Genomic variability in Mexican chicken population using copy number variants

Abstract Background Copy number variations are genome polymorphism that influence phenotypic variation and are an important source of genetic variation in populations. The aim of this study was to investigate genetic variability in the Mexican Creole chicken population using CNVs. Results The Hidden Markov Model of the PennCNV software detected a total of 1924 CNVs in the genome of the 256 samples processed with Axiom® Genome-Wide Chicken Genotyping Array (Affymetrix). The mapped CNVs comprised 1538 gains and 386 losses, resulting at population level in 1216 CNV regions (CNVRs), of which 959 gains, 226 losses and 31 complex (i.e. containing both losses and gains). The CNVRs covered a total of 47 Mb of the whole genome sequence length, corresponding to 5.12% of the chicken galGal4 autosome assembly.
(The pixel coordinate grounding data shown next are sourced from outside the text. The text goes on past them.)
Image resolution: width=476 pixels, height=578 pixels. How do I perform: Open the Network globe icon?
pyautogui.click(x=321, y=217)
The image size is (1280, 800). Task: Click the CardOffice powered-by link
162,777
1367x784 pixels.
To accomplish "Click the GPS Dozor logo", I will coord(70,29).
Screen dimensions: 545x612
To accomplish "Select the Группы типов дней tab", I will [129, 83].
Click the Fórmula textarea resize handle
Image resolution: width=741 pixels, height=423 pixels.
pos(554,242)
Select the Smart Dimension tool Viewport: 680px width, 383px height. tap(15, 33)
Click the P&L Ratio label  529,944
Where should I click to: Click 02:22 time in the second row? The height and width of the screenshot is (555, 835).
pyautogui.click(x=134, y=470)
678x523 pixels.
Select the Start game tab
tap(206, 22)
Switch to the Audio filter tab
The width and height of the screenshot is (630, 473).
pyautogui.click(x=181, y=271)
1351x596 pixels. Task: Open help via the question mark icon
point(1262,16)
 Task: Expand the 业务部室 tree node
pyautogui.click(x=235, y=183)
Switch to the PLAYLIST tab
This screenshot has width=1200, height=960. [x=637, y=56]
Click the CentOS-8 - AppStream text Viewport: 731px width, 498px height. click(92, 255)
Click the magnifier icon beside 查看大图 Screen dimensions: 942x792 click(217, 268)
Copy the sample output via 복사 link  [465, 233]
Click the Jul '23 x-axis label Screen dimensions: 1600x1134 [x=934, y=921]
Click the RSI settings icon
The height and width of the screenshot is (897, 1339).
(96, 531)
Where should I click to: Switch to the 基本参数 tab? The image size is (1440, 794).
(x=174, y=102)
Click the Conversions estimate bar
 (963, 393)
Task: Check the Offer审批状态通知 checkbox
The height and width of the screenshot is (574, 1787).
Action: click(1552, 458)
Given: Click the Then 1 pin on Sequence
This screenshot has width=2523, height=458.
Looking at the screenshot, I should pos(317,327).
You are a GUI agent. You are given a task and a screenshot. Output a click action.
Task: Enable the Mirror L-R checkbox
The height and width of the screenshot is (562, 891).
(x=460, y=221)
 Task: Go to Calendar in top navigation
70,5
Conclusions This study allowed a deep insight into the structural variation in the genome of unselected Mexican chicken population, which up to now has not been genetically characterized. The genomic study disclosed that the population, even if presenting extreme morphological variation, cannot be organized in differentiated genetic subpopulations. Finally this study provides a chicken CNV map based on the 600 K SNP chip array jointly with a genome-wide gene copy number estimates in a native unselected for more than 500 years chicken population.